Bluechip: Halifax: to have and to hold

Markets

Tomorrow is a big day for savers with the Halifax, as they wait for shares in the new bank to start trading. The latest indications suggest they will begin at around 700p - way above initial estimates of up to 450p.

The question for savers is whether to sell now, and take a tidy profit, or tuck them away.

While savers will be delighted, it is more difficult for outsiders to decide if the shares offer any value at these levels as a long- term investment.

The Halifax is the largest mortgage lender in the country, but it chose to convert to bank status for several reasons. It allows the company to raise equity funding and frees it from the strait-jacket of building society legislation, which restricts access to the debt markets and means it cannot enter areas other than mortgage and personal loans.

Overall, the track record of societies which have converted has been impressive.

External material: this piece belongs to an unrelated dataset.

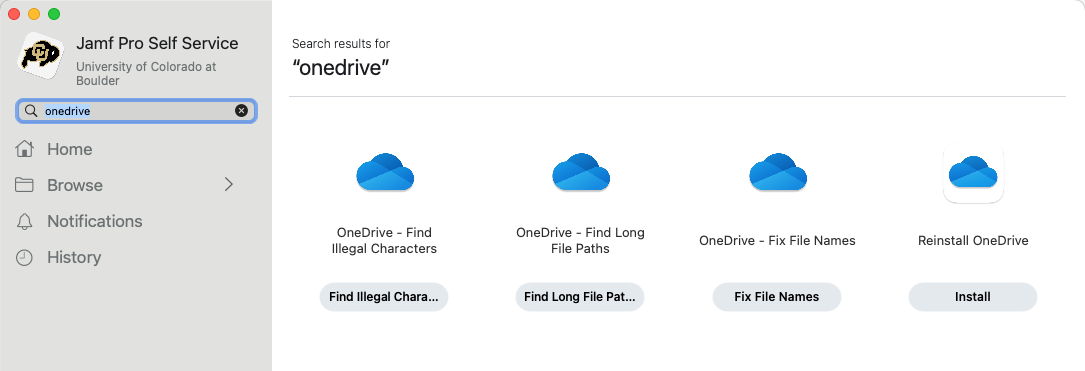Click the magnifying glass search icon
Screen dimensions: 1085x371
(30, 111)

The Abbey National, which floated in 1989 at 130p a share, now stands at 880.5p. It has successfully expanded overseas, while also diversifying into insurance. The TSB - not quite the same, but in similar terrain - made some disastrous moves. But even so, it came good eventually: pounds 1,000 invested in the shares in 1987 was worth pounds 7,100 by the end of 1996.

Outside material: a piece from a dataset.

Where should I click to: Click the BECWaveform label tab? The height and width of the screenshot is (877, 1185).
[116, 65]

So on past performance it seems clear that financial stocks are a licence to print money.

To use another comparison, if the shares start trading at 700p, they will be on a price/earnings ratio of about 16 times the current year's earnings. That leaves it on a par with the sector's highest-rated stock, Lloyds TSB, which has shown a remarkable capacity to grow earnings.

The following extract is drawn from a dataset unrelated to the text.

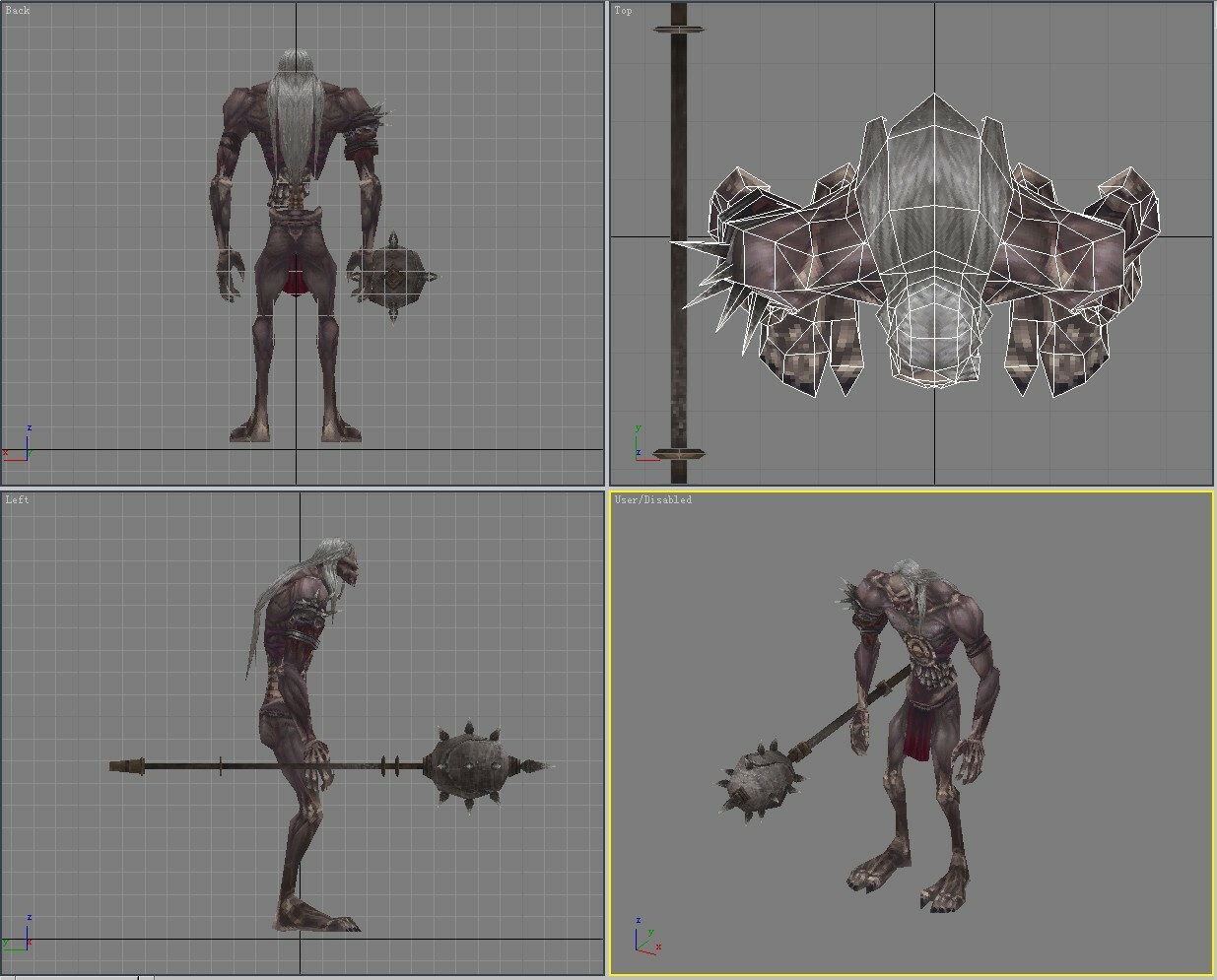The image size is (1217, 980).
Task: Click the User/Disabled viewport label
Action: point(653,499)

Does the Halifax measure up on this front? Given its market share in mortgages, and proven ability to develop other products, it should certainly be granted the benefit of the doubt. It may be that Lloyds TSB, along with the entire banking sector, is overvalued at the moment. But the Halifax must be seen as one of the most effective players.

It also arrives with up to pounds 3bn in surplus capital, which it has hinted will be returned to shareholders. It gives it enormous flexibility to make a big acquisition, and Legal & General is among the names mentioned. While the Halifax lacks a track record in major diversification, its reputation for efficiency should stand it in good stead. The shares are a buy, for the long term.